Scarlet Macaws as Pets
In Costa Rica, it’s illegal to have these birds as “pets”, although people are occasionally able to get a license to have them if there’s a good reason, such as you’re running a re-introduction or rehabilitation program.
Scarlet Macaws are very high maintenance birds and they require a lot of close attention, affection and training. It is advisable to train them what to nip or not to nip because as they grow, they might end up biting your favorite furniture.
When it comes to feeding them, pellets are suggested food but giving them fresh fruits and vegetables are a good way diet for them. Nuts and seeds have high fat content so giving these as treats more and not as regular food is highly recommended.
Costa Rica’s Breeding and Reproduction Program
It was found that endangered scarlet macaws that were born out of captivity have started reproducing for the first time in Costa Rica recently. The photo on the right shows a macaw that made a next for itself in a giant ceiba tree, after it was released at Curu Park near to Montezuma. Since then, more and more couples are mating and found that there are a good number of eggs laid in the protective area of the ZooAve Center for the Rescue of Endangered Species.
In the breeding program however, many macaws were confiscated by environmental authorities or some owners have turned them over because they are not well-taken care of. Some Scarlet Macaws don’t even know how to feed themselves. Moreover, many refuse to leave the sanctuary because they still cannot survive in the wild.

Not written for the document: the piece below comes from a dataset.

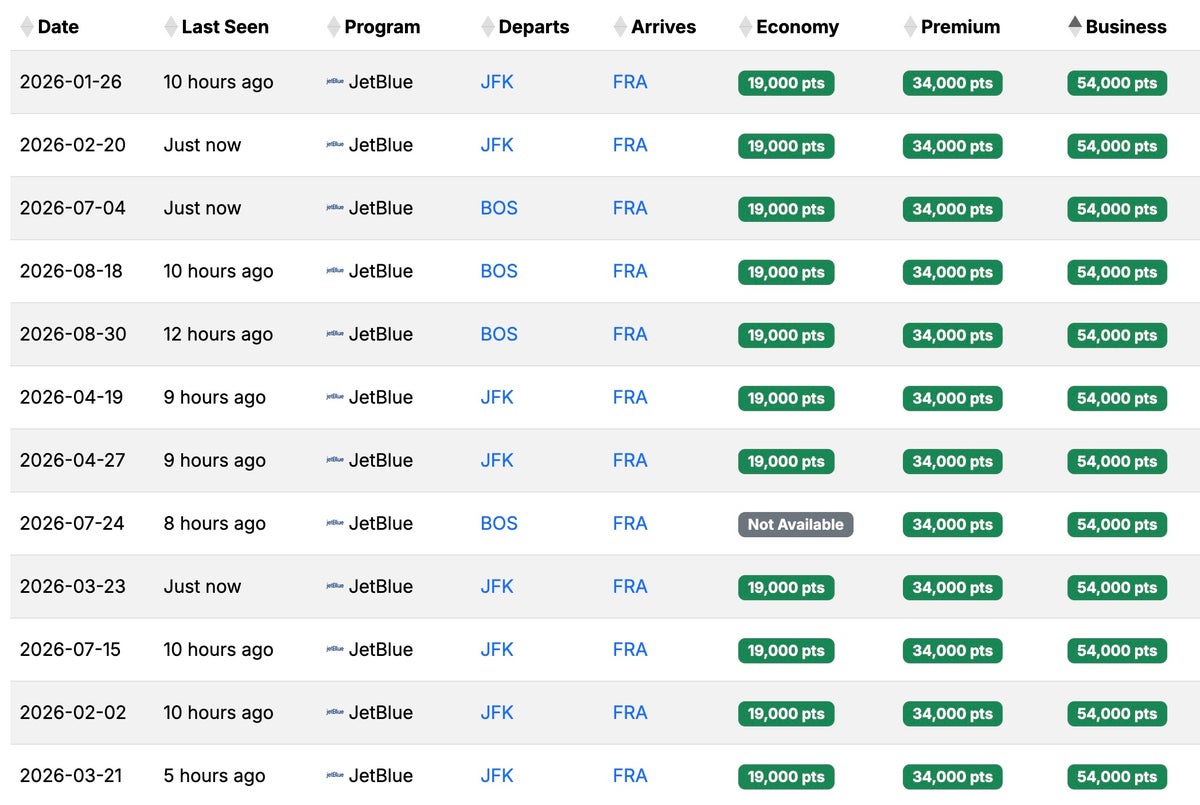Click the sort icon beside Economy header
1200x805 pixels.
point(745,27)
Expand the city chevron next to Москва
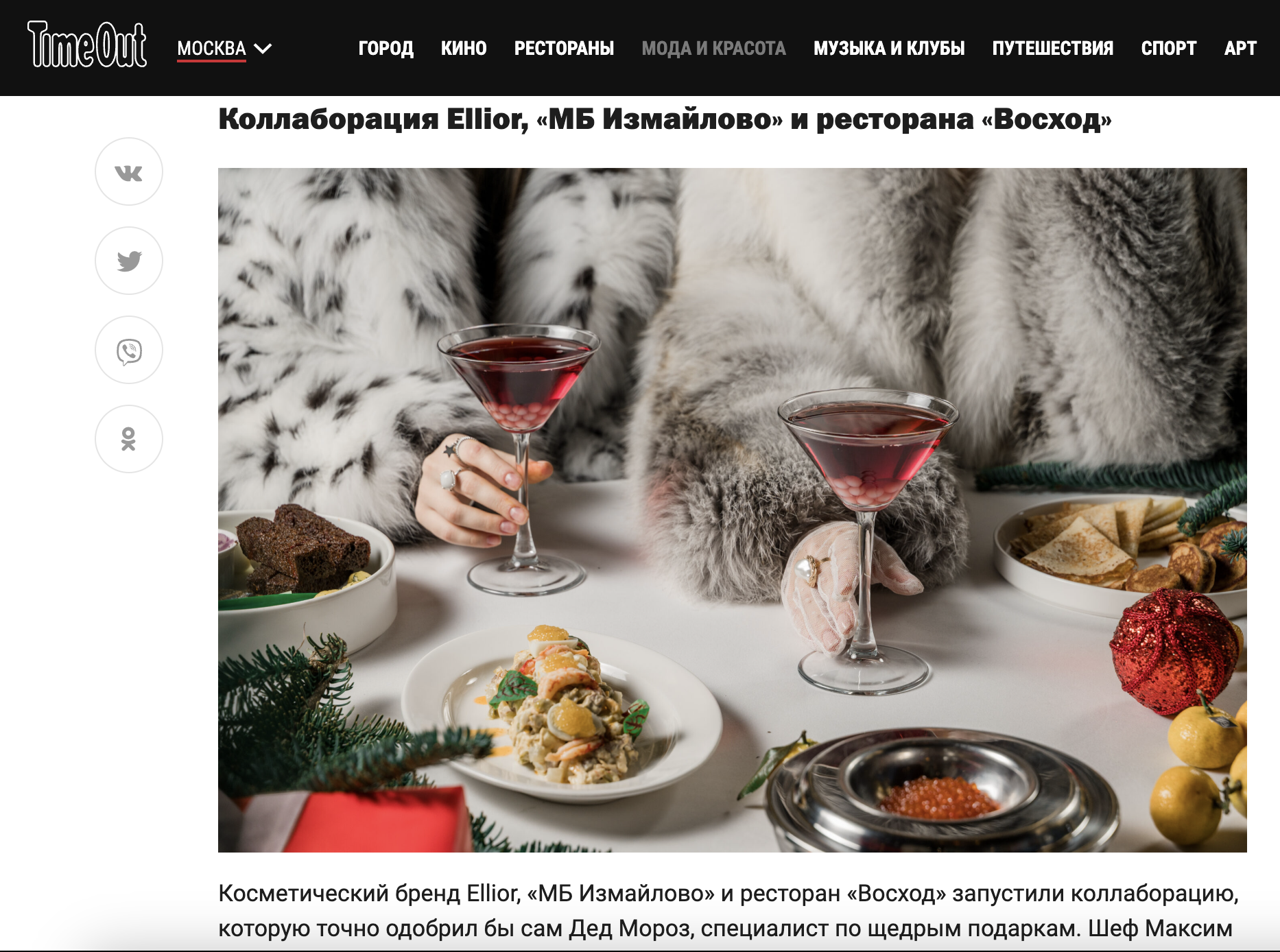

Scarlet Macaws in Costa Rica
Scarlet Macaws are a definitely a sight to see in the rainforest and reserves of Costa Rica. Since this country is one of the original place they were first found, bird-watching is definitely worth the effort. Places such as Palo Verde National Park, Carra National Park, Corcovado National Park, Zoo Ave and even a hotel in Puntaneras named Los Suenos Marriott Ocean and Golf Resort is a great spot to see these birds quietly nesting on trees.